In spite of the struggles St. Joe’s has faced the past two seasons posting just a 16-34 record, Jordan Hall has become an emerging talent from Hawk Hill earning 2020-21 Atlantic-10 All-Freshman honors and averaging 12.7 PPG, 6.3 RPG, and 5.8 APG in 50 career appearances.
As a 6-foot-7 guard/forward and at one time the lead ball-handler for the Hawks, Hall offers one of the most unique skillsets among mid-major prospects in this week’s 2022 NBA Draft. He’s a player who St. Joe’s head coach Billy Lange called one of the top-10 floor vision players and passers he’s ever worked with — high praise from a coach who spent seven years as an NBA assistant.
While Hall is seen as a raw talent to some scouts and draft experts, continuous improvement has been a major part of his game from an under-recruited, three-star high school product to a leader in the A-10 who can score, rebound, and assist at an effective rate. He has flown under the radar for the time being, but Hall has the potential and physical build to be a contributor at the NBA level and will prove a solid prospect for any team that takes a late shot on the unfinished product.
Height: 6 feet, 7 inches
Weight: 215 pounds
Wingspan: 6 feet, 9 inches
Passing instincts, playmaking ability
I’ve already mentioned what Lange had to say regarding Hall’s passing abilities and floor vision at the NBA level, but the New Jersey native is overall a playmaker who can run the floor as a point forward. Not only will Hall rack up the assists as he’s great at creating space for teammates, but he’s a multi-teared scorer who’s comfortable from long distance where he shot 36% last season. While elsewhere he’s shown a knack for posting up for points in the interior with his 6-foot-7 frame.
With that, Hall has the handles and passing ability to run the point and should be a matchup nightmare when attacking undersized guards. But he’ll also prove a playmaker on the defensive end where Hall averaged 1.2 steals per game as a sophomore and has shown the capability to cover almost any position from the point guard to the power forward.
Areas to improve:
Turnovers, attacking the rim
While Hall’s on-the-ball abilities stand out given his dynamic passing skill and vision, like most young ball-handlers he is prone to developing turnovers having averaged 3.5 per contest his sophomore season. However, this seems to be more a product of playing on a St. Joe’s team that needed Hall to shoulder the offensive load, particularly as the lead playmaker — which was shaky at times as Hall had a tendency to force unnecessary passes.
Another criticism surrounding Hall’s game has been how passive he can be offensively despite such a large frame. Given this size advantage, you’d like to see Hall drive and draw fouls but he only managed 1.9 free-throw attempts per game last season. He certainly has the size and build to be an issue for teams defensively when driving, but needs to be more aggressive in doing so.

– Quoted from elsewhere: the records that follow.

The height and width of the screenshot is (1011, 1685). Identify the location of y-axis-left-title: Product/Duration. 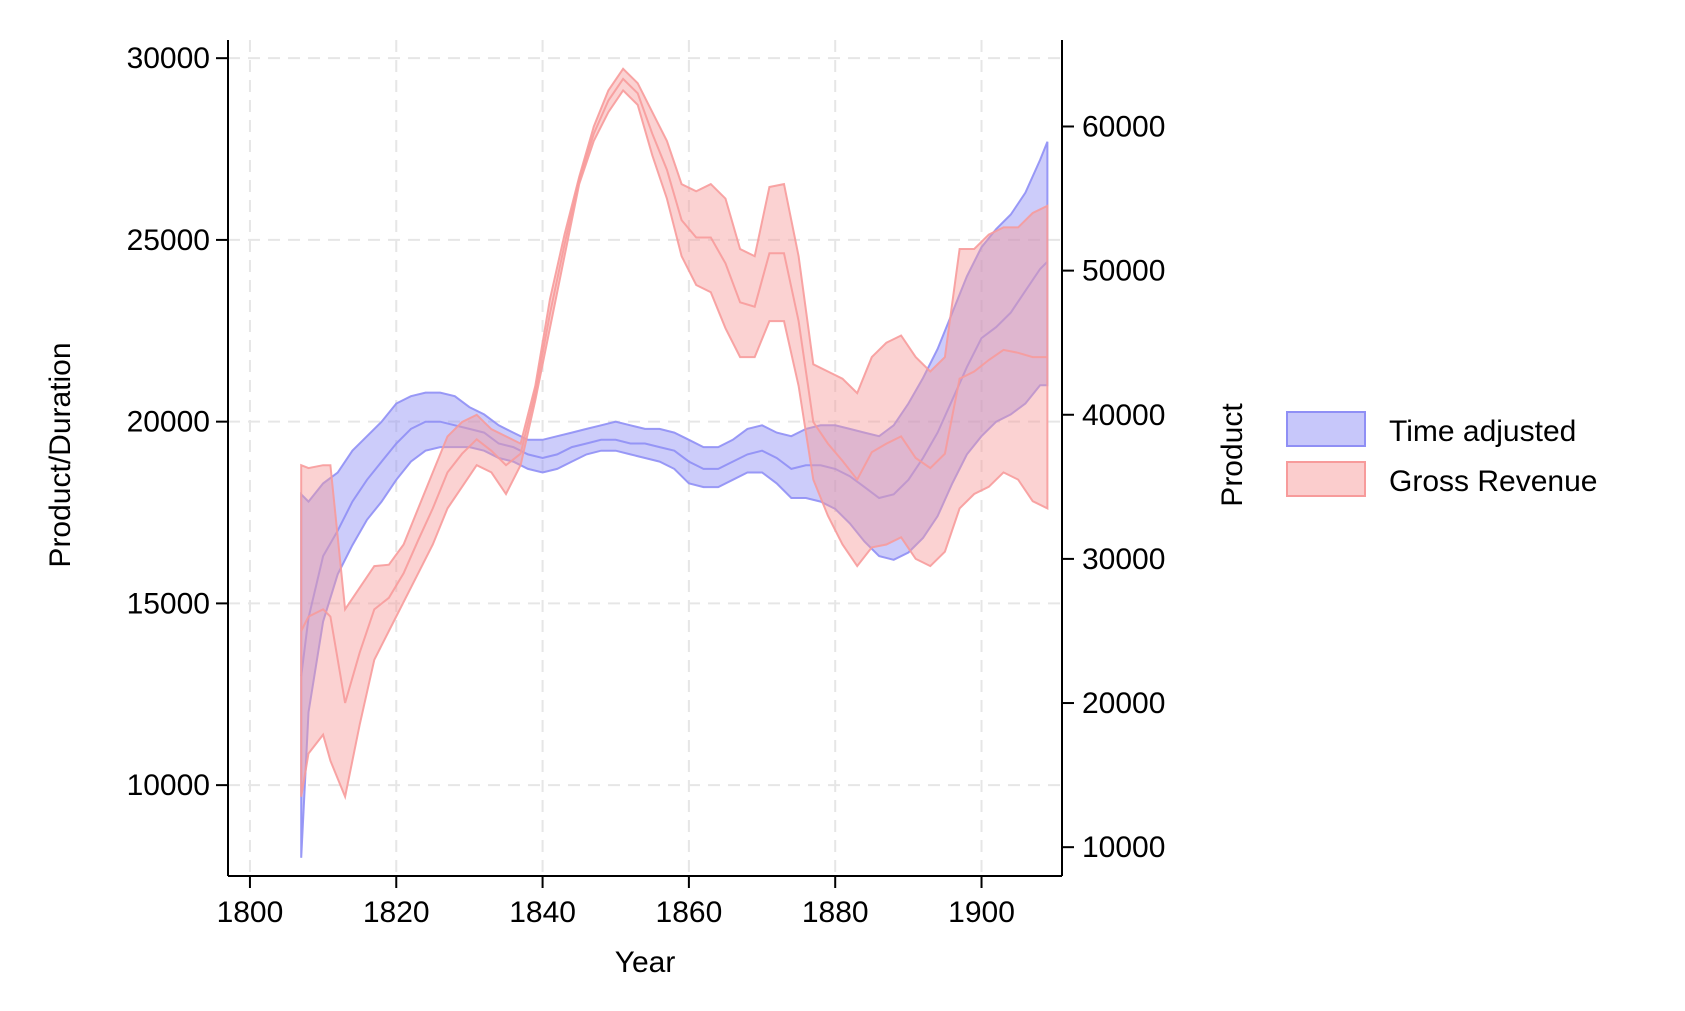
(60, 454).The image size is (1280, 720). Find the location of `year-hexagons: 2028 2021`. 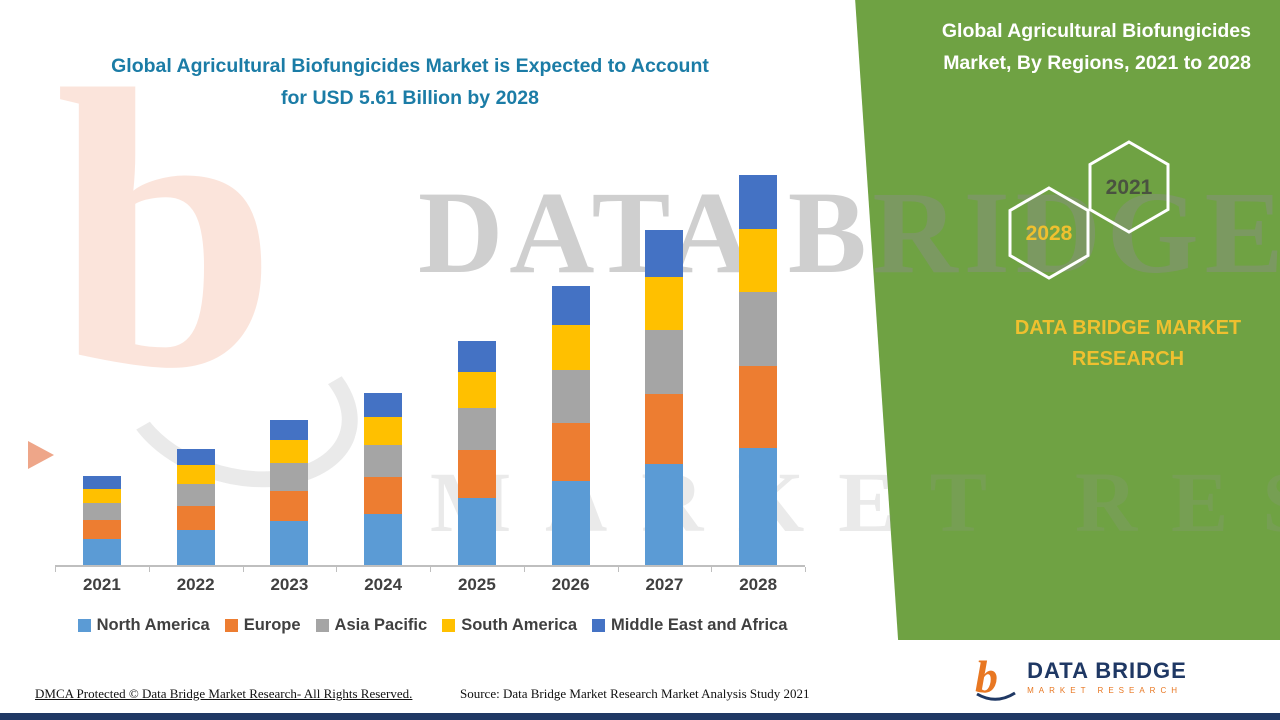

year-hexagons: 2028 2021 is located at coordinates (1089, 210).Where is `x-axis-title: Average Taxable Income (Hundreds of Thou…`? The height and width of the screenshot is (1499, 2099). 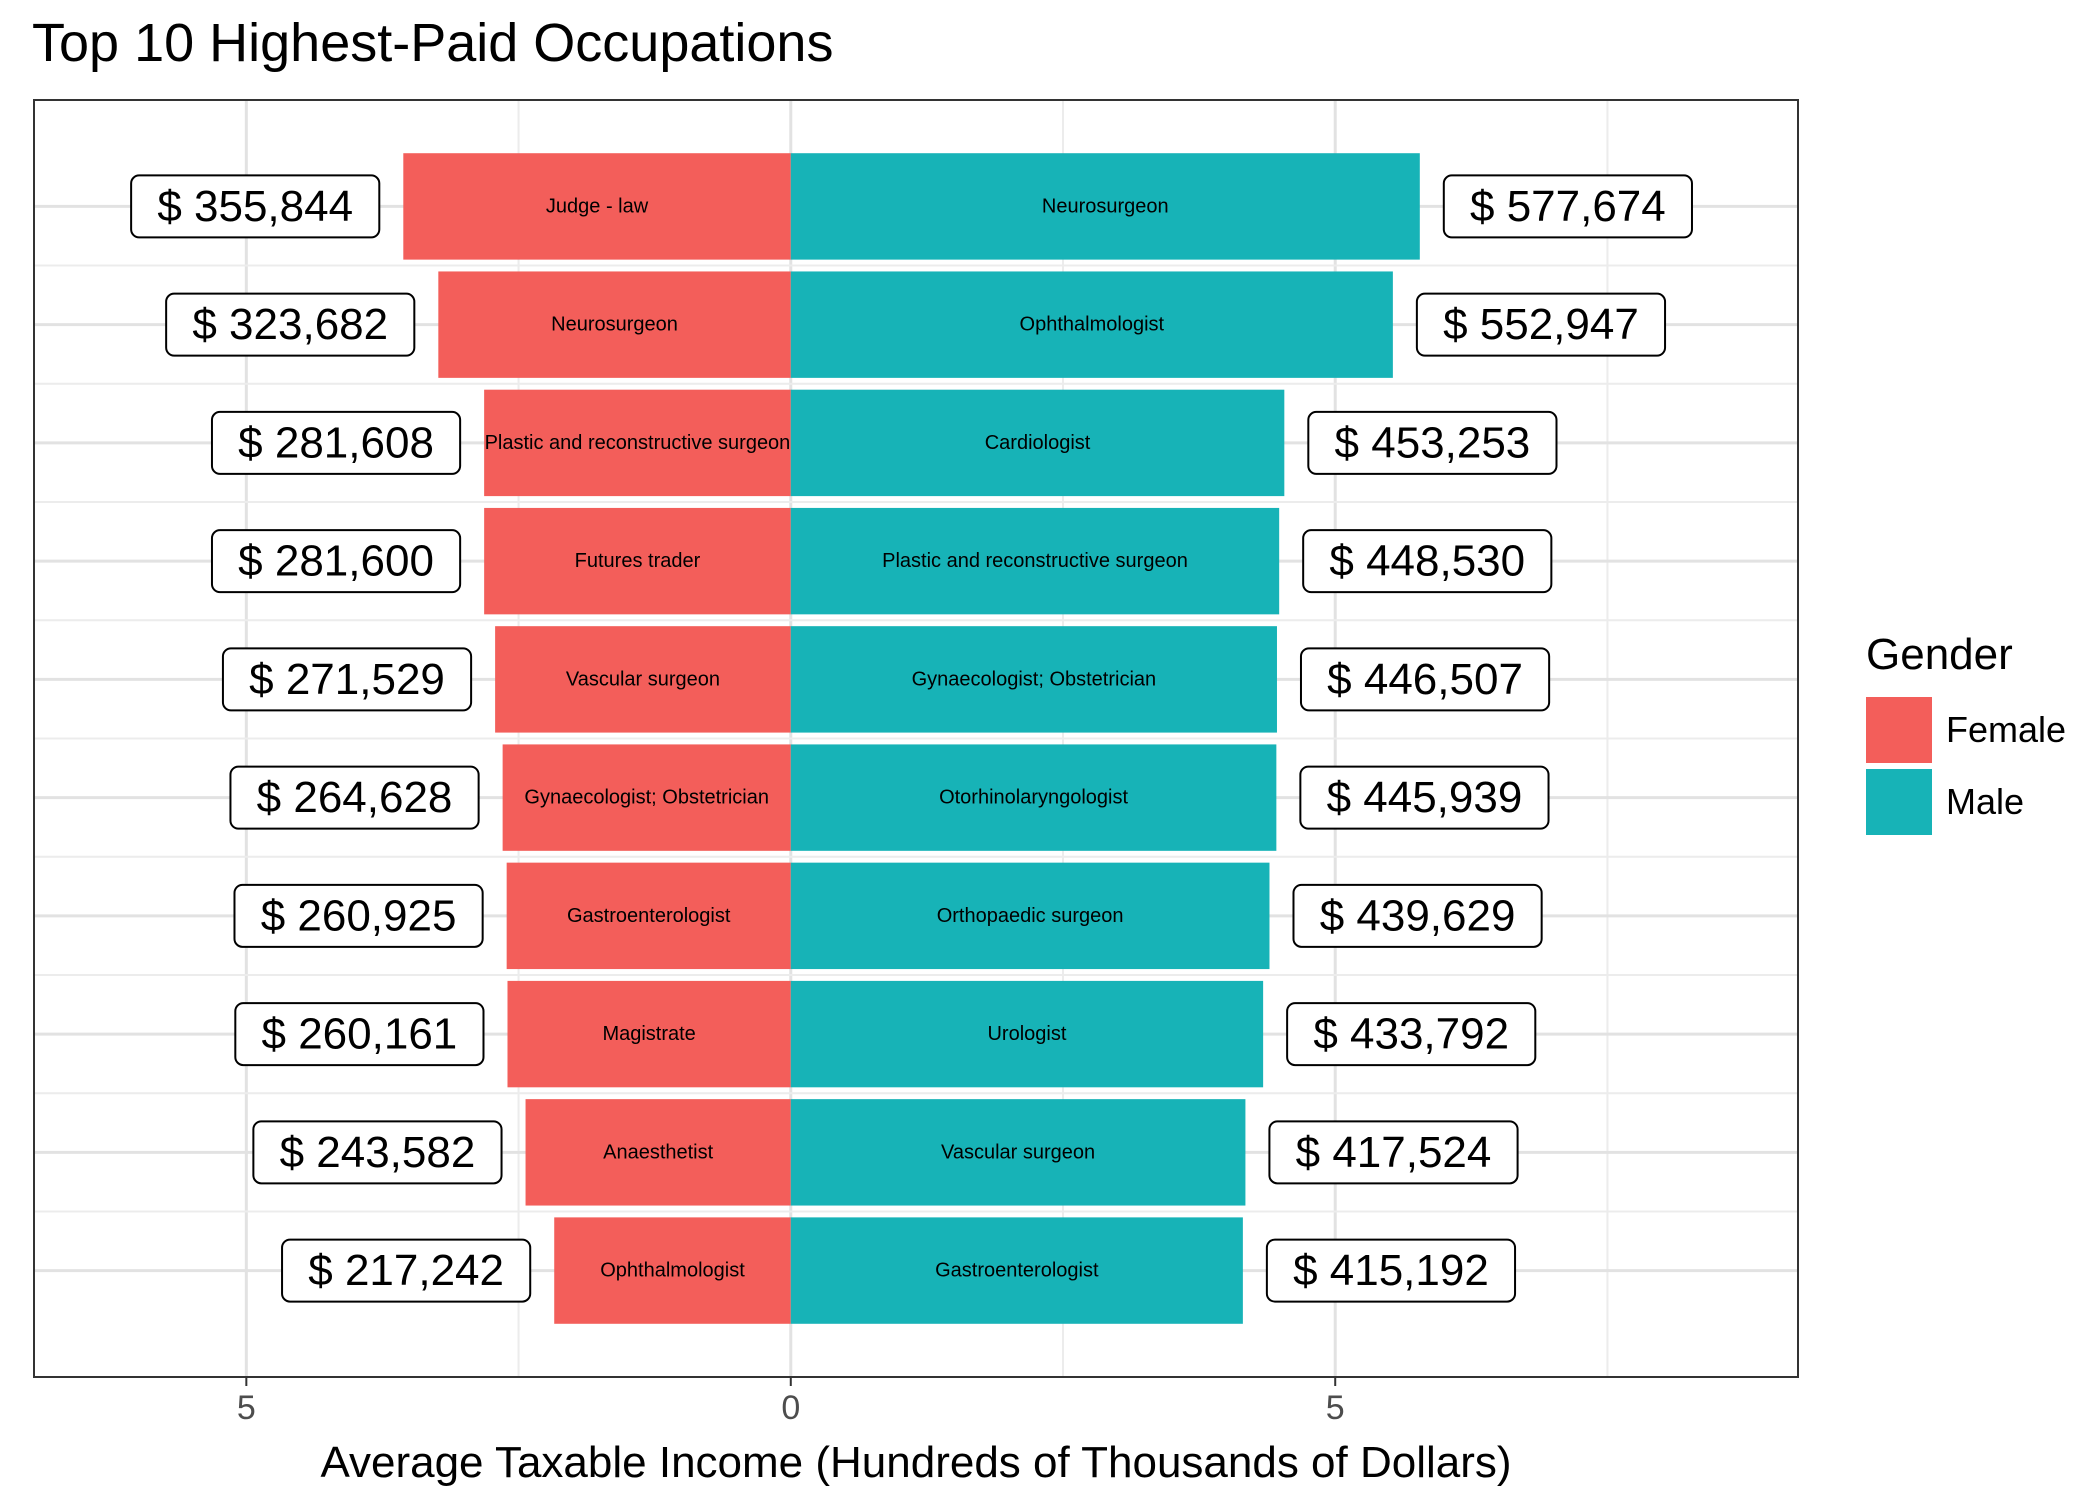 x-axis-title: Average Taxable Income (Hundreds of Thou… is located at coordinates (916, 1462).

Projected draft range: Late second round
As just a 20-years-old prospect, Hall is raw but already has identifiable talent on both ends of the floor. As raw and young as Hall is, you don’t often see a player with an NBA build and significant potential falling to where he’s projected, but that’s become a product of this rawness. Ultimately, I can absolutely see an NBA team taking a flier on Hall in the second round purely based on size and potential. He can fill in almost anywhere on the court and provides a really unique skillset within the league that certain NBA coaches and executives have come to value in the point forward position.